#### EXERCISE DESCRIPTION
Once the line holding "The width and" is found in the entries below, restate it and each line after it word for word, with no pictures.

━━ THE RECORDS

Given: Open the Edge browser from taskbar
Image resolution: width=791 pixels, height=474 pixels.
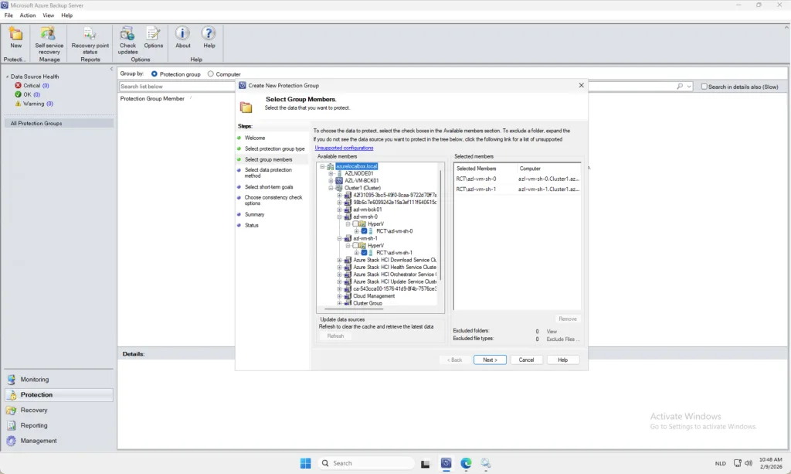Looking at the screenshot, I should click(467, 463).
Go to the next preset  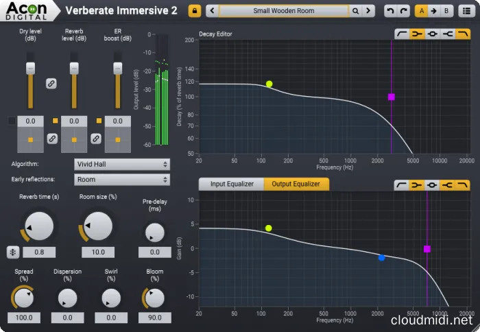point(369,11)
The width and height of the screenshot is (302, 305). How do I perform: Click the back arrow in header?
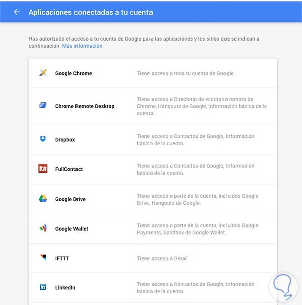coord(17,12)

━━━━

#### RESPONSE FOR THIS EXERCISE
The width and height of the screenshot is (302, 305). How do I perform: Click the back arrow in header?
coord(17,12)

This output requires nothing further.